Wdzięczny za przekazaną pomoc prezydent Siedlec Andrzej Sitnik podkreśla, że dar od mieszkańców Berdyczowa świadczy o bardzo owocnej współpracy:
– To kolejny dowód na bardzo dobrą współpracę z miastem partnerskim. Nie tylko oczekują od nas pomocy, ale też jest to dowód na to, że jeśli mogą, to również pomagają. A w tym przypadku wspierają dzieci. Myślę że to bardzo dobrze, bo dzieci uchodźców jest już dużo w naszych szkołach i przedszkolach, a teraz będą mogły przyjść do biblioteki.

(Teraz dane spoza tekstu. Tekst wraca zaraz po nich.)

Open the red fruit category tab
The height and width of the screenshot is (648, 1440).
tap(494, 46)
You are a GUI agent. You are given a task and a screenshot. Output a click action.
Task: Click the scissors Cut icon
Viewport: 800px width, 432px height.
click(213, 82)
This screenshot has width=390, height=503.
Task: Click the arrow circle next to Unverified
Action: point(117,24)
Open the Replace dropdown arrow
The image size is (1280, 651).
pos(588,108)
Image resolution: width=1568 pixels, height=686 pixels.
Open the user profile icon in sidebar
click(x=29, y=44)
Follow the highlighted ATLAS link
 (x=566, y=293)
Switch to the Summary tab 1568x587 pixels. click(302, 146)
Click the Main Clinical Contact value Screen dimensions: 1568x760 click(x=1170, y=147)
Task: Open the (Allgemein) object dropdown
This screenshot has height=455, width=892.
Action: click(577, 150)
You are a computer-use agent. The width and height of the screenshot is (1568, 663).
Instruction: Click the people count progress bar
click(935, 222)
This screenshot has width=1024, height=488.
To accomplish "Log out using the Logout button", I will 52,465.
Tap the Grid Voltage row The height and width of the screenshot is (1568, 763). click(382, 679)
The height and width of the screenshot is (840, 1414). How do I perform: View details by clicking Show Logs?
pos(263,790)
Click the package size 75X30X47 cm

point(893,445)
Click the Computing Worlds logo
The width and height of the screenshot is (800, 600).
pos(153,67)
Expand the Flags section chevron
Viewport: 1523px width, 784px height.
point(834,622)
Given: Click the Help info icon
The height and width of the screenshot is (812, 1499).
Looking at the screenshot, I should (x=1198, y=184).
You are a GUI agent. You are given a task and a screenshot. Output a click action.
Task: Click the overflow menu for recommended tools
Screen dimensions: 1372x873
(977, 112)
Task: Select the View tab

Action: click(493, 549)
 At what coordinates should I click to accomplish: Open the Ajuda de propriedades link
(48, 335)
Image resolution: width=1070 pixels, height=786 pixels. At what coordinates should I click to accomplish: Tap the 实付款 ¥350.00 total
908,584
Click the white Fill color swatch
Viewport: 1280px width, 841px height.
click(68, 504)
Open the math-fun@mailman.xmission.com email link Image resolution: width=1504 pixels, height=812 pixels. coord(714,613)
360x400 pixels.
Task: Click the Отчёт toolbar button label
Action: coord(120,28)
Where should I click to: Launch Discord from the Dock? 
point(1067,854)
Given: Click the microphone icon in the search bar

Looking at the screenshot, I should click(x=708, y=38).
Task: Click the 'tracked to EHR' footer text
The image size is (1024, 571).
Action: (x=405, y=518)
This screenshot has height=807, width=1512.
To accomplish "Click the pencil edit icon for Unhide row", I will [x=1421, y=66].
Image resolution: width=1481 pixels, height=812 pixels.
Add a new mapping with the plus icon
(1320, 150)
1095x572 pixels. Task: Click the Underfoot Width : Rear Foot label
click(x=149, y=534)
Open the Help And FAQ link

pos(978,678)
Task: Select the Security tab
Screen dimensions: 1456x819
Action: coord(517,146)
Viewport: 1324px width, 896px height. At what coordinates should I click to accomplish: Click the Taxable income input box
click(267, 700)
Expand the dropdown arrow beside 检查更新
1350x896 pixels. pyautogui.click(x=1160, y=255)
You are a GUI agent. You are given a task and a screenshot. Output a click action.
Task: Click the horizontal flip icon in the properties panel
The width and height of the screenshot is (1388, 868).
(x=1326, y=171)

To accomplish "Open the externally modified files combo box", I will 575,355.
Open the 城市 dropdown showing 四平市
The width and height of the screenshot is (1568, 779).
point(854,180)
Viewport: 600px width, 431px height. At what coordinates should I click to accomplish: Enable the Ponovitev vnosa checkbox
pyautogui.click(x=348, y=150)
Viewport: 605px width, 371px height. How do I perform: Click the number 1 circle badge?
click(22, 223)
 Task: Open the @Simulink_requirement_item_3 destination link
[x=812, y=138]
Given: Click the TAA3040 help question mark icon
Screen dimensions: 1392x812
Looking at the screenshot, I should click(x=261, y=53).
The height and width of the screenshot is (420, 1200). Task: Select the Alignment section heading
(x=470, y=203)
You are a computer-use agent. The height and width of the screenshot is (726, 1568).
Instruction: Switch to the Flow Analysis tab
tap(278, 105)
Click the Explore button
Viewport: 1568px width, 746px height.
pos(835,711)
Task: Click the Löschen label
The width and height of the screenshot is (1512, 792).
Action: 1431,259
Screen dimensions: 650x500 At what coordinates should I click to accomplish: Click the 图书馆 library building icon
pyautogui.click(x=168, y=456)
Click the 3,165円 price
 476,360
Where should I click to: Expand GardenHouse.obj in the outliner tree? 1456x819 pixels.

W Siedlcach zarejestrowało się dotychczas ok. 3 tys. 300 uchodźców wojennych z Ukrainy, a do wszystkich siedleckich placówek edukacyjnych uczęszcza łącznie ok. 450 ukraińskich dzieci. Można przypuszczać, że przynajmniej część z tych osób chętnie skorzysta z możliwości wypożyczania książek napisanych w języku ojczystym. Do tej pory Miejska Biblioteka Publiczna w Siedlcach posiadała bardzo niewiele ukraińskich publikacji. Dyrekcja placówki przekonuje, że nowe pozycje w księgozbiorze będą sporym wsparciem:
– Przed wybuchem wojny nie mieliśmy zbiorów książek w języku ukraińskim. Sytuacja zmusiła nas do zamówienia literatury w tym języku. W tej chwili już mamy na stanie kilkanaście książek, a dary przekazane przez pana Wasyla Tołoczkę z Berdyczowa, bardzo wzmocnią naszą ofertę dla dzieci i młodzieży. Bardzo się cieszymy z tych darów, bo są nam one bardzo potrzebne, po to aby dzieci i ich mamy, przychodzące do naszej biblioteki, mogły swobodnie wypożyczać literaturę w swoim rodzimym języku. Jeżeli byłaby taka możliwość, to chcielibyśmy też otrzymać literaturę dla dorosłych (…) Serdecznie zapraszam dzieci i ich rodziców do zapoznania się z nową ofertą w języku ukraińskim, ale także z tą w języku polskim, bo warto też sprawdzić, co nasza literatura oferuje – mówi Ewelina Raczyńska, dyrektor siedleckiej książnicy.
Książki dostarczone do biblioteki dzisiaj, będzie można wypożyczać już w ciągu najbliższych kilku dni, gdy tylko zostaną wpisane w księgozbiór Oddziału dla Dzieci i Młodzieży.